意外に知らない?財形住宅融資の基本とその使い方
住宅ローンを選ぶとき、どこから借りたらいいのか探してはいませんか?
実は、民間の金融機関や住宅金融支援機構のフラット35の他にも、
借り入れ先があります。
その借り入れ先の1つが、「財形住宅融資」です。
この「財形住宅融資」は、いったいどのような融資制度なのでしょうか?
今回は、この「財形住宅融資」について分かりやすくご説明したいと思います。
財形住宅融資とは?
「財形住宅融資」とは、財形貯蓄を行っている方が利用できる融資制度です。
あなたや配偶者の勤務先に、「財形貯蓄」の制度はありませんか?
いわゆる財形と呼ばれる制度を利用している方に向けての融資制度のために、
誰でも使えるといったわけではありません。

□ □ □ □ □ □ □

課題 =>
財形住宅融資を説明する文章を、最後の文の直後から書き継いでください。

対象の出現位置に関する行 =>
□ □ □ □ □ □ □

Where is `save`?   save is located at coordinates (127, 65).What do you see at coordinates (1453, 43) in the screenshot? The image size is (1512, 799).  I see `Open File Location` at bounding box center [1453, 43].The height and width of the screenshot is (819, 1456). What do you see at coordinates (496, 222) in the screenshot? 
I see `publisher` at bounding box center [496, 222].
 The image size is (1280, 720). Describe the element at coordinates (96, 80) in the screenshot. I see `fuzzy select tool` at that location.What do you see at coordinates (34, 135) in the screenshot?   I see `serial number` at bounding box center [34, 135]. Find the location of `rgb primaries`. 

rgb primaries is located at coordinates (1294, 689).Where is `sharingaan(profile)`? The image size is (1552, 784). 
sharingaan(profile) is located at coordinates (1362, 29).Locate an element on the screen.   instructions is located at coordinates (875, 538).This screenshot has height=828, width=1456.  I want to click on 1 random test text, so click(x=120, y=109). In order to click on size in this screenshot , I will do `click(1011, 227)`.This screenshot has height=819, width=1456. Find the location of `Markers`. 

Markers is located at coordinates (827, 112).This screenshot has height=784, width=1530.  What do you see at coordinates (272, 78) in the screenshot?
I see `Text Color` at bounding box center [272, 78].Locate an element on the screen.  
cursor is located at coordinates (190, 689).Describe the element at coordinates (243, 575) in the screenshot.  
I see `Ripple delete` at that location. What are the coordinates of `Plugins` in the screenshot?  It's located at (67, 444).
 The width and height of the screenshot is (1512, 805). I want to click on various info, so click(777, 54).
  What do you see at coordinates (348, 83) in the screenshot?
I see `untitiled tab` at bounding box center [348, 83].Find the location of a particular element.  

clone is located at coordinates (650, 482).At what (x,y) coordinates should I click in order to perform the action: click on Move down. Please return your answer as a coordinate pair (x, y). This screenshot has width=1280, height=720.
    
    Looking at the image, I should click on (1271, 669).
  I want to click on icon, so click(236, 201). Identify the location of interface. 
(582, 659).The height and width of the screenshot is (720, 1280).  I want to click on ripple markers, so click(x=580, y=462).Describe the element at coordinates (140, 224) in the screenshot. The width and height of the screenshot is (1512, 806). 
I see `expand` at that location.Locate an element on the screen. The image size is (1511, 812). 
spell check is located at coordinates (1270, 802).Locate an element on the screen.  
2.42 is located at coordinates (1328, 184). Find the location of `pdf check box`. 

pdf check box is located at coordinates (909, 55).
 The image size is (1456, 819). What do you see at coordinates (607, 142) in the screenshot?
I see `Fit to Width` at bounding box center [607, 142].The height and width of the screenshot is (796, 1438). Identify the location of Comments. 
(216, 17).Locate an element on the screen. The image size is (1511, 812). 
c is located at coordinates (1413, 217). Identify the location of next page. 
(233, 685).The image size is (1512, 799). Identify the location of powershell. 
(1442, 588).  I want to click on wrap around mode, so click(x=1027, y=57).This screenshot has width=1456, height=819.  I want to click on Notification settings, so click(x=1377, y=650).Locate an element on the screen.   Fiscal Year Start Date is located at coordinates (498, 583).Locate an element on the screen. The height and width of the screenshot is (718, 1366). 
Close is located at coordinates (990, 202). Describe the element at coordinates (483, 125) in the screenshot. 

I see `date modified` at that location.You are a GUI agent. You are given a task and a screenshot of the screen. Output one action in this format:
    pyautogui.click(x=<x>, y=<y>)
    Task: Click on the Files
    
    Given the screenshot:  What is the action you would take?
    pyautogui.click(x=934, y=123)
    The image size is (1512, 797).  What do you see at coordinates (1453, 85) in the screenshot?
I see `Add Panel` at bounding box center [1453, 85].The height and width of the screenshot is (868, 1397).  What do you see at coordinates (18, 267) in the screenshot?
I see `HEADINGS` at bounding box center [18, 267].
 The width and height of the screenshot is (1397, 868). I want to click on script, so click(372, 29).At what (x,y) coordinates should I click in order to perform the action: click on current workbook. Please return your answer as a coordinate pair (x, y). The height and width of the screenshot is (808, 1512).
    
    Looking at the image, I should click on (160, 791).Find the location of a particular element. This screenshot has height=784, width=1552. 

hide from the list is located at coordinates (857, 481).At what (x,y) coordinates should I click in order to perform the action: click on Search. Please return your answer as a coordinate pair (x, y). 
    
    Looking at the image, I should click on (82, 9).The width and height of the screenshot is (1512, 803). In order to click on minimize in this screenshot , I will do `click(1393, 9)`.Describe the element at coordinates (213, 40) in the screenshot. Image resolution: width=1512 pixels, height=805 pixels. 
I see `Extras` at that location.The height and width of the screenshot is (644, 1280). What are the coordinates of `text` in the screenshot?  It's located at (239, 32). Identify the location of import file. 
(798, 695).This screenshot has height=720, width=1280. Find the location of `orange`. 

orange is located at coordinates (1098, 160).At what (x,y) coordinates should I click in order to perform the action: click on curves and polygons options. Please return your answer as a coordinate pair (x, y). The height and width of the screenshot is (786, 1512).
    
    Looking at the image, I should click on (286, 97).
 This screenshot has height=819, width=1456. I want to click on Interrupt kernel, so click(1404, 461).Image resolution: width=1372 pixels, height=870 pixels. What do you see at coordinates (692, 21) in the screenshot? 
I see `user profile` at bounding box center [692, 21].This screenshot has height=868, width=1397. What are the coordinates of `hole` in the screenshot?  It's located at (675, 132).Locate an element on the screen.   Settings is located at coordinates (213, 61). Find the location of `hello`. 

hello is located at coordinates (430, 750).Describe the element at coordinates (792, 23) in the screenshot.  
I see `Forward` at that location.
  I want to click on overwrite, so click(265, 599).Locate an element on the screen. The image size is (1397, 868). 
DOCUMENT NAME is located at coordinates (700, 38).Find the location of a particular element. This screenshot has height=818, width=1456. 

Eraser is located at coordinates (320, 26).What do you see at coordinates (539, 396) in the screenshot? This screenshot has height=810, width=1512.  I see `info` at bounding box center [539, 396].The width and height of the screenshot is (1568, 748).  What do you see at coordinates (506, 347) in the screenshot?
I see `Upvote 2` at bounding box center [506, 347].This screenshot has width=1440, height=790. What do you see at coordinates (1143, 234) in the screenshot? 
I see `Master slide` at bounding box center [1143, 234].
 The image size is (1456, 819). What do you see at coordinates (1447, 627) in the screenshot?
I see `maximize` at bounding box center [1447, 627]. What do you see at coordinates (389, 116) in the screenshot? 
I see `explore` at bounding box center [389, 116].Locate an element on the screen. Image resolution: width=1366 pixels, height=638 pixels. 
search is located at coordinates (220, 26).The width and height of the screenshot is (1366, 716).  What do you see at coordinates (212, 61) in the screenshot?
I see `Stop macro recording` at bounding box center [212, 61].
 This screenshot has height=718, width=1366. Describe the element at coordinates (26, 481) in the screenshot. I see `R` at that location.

□ □ □ □ □ □ □

回答 =>
財形住宅融資を利用できる人の条件
財形住宅融資を利用できる方の条件は、次の3つを全て満たす必要があります。
①住宅を購入する目的で、財形貯蓄を1年以上続けていること
②申し込み日の2年前以内に財形貯蓄への預け入れがあること
③財形貯蓄の残高が50万円以上あること
これらの条件を満たした上で、さらに土地や住宅の条件を満たすと、財形住宅融資を
利用することができます。
財形住宅融資とは?
民間の住宅ローンや住宅金融支援機構のフラット35などもある中で、
財形住宅融資を利用するメリット・デメリットを比べてみました。
財形住宅融資を利用するメリット
財形住宅融資を利用するメリットはいくつかありますが、
主に次の2点が挙げられます。
・5年固定金利のローンとしては、民間の住宅ローンより金利が低い
・事務手数料や保証料が必要ないこと
財形住宅融資は、5年毎に金利の見直しが行われます。
つまり、5年間は金利が変わりません。
この5年固定金利の住宅ローンを比べてみても、一般の金融機関の住宅ローンより
財形住宅融資の金利の方が低く設定されていることがあります。
ですので、5年固定金利を利用したい方にとっては、この点がメリットとなるのです。
また、事務手数料や保証料が必要ない点もメリットとして挙げられるでしょう。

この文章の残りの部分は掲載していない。